(Material for this exercise Opens)

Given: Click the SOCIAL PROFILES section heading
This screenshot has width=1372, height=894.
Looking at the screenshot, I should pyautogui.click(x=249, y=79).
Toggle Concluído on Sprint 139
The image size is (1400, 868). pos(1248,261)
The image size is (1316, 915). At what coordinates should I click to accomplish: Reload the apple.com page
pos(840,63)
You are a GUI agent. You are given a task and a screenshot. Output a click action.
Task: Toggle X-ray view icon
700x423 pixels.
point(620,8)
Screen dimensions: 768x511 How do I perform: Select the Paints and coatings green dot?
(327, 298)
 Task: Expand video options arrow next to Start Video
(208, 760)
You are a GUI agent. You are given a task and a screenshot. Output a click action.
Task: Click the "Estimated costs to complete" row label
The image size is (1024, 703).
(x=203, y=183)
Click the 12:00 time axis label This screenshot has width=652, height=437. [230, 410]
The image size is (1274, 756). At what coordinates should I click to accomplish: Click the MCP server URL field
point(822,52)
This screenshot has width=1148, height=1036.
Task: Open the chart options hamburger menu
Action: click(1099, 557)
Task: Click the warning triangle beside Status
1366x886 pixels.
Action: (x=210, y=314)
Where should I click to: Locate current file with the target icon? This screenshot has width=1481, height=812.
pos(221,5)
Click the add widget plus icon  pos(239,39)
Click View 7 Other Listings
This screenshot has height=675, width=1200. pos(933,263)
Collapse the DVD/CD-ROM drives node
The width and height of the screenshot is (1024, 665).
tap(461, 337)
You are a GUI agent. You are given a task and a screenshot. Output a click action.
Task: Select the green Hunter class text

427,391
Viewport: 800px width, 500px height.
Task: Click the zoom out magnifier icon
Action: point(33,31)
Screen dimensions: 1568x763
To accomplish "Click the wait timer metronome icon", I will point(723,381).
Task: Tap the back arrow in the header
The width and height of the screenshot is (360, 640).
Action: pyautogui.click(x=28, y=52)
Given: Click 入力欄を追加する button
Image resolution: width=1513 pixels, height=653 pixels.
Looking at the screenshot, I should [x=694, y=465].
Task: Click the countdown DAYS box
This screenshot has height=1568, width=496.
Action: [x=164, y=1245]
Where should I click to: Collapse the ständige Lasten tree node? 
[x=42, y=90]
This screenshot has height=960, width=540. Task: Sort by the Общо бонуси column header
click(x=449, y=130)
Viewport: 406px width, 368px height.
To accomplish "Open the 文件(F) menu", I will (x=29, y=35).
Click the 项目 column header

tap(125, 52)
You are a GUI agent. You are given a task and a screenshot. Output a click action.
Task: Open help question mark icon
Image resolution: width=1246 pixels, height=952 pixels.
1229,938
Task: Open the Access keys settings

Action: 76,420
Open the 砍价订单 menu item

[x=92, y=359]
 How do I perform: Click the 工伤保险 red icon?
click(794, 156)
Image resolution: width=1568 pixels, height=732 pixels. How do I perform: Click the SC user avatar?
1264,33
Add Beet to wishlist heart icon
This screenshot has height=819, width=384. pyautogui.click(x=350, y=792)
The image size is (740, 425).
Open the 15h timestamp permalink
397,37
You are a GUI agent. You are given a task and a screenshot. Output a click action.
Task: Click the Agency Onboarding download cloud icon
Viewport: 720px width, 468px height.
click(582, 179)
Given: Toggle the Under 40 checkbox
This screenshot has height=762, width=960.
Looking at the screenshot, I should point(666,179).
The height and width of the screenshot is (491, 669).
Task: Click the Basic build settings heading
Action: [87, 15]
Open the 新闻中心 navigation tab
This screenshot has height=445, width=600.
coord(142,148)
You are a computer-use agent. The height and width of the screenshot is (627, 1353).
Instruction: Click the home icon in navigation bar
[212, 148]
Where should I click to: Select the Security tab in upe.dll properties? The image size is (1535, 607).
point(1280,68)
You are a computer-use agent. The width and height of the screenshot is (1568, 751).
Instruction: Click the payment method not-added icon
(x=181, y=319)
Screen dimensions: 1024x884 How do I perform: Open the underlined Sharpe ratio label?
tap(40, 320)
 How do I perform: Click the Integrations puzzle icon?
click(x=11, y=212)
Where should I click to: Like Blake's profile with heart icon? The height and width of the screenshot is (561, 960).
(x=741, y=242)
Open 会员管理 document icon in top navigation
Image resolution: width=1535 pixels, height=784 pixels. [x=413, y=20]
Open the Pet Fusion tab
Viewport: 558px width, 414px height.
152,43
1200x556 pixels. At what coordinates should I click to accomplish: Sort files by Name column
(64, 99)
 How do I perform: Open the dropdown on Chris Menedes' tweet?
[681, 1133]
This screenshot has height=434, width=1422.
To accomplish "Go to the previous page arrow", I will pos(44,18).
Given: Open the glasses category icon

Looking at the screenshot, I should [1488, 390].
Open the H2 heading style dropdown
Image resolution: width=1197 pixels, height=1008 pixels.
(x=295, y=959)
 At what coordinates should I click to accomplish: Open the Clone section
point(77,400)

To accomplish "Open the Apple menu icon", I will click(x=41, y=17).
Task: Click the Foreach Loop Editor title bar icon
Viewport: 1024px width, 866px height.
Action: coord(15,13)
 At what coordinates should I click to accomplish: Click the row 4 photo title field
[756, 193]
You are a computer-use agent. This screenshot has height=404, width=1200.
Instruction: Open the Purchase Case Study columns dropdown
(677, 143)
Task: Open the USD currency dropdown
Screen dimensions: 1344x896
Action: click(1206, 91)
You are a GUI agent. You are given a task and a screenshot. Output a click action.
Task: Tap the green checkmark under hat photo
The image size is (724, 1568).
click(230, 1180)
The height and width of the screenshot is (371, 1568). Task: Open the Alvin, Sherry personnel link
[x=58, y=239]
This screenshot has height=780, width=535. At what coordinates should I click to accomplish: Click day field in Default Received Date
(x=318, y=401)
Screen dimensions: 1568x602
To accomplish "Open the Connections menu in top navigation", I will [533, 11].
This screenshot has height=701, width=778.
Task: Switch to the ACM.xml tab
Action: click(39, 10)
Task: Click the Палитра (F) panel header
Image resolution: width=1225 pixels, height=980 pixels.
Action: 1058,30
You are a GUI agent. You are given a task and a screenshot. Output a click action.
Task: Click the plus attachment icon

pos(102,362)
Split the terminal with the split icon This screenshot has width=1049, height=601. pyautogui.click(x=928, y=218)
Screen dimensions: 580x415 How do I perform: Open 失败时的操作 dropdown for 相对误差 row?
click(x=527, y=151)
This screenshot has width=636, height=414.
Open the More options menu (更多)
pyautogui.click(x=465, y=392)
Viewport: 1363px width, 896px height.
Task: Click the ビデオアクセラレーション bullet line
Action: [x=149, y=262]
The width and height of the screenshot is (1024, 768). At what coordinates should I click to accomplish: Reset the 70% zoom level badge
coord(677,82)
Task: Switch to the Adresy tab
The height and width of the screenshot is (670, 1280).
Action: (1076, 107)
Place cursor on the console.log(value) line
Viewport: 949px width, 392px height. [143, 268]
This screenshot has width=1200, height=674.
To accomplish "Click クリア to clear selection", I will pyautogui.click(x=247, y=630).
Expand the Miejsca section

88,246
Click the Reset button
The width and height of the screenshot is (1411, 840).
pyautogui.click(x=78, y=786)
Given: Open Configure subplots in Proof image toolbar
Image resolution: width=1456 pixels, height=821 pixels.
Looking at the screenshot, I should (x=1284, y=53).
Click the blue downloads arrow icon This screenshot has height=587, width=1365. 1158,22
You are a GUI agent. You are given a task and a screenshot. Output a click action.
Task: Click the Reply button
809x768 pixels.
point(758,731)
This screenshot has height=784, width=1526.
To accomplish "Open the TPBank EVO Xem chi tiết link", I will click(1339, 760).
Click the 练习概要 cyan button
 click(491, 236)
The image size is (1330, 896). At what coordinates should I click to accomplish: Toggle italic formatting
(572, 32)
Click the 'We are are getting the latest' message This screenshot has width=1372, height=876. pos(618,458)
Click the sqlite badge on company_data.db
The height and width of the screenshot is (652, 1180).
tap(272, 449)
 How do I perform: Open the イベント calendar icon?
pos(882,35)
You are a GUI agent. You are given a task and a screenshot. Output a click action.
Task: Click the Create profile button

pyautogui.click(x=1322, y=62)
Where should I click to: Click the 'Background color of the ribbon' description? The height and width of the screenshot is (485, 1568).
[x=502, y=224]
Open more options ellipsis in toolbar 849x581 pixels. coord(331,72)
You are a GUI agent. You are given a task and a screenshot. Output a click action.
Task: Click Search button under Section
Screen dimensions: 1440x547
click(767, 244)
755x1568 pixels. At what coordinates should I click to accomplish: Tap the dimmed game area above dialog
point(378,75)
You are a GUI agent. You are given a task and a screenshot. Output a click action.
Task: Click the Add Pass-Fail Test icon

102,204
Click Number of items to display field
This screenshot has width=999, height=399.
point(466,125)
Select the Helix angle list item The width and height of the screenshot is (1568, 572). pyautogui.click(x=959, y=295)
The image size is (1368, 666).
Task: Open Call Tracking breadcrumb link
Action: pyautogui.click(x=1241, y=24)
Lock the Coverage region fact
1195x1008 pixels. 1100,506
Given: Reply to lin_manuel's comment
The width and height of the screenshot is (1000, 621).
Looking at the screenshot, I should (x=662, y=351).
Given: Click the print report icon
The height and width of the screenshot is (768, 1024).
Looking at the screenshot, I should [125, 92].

(Material for this exercise Closes)

* **What to do**: Retype word for word the line above with "Given: Click the print report icon" and all lines after it, nothing else.

* **Solution**:
Given: Click the print report icon
The height and width of the screenshot is (768, 1024).
Looking at the screenshot, I should [125, 92].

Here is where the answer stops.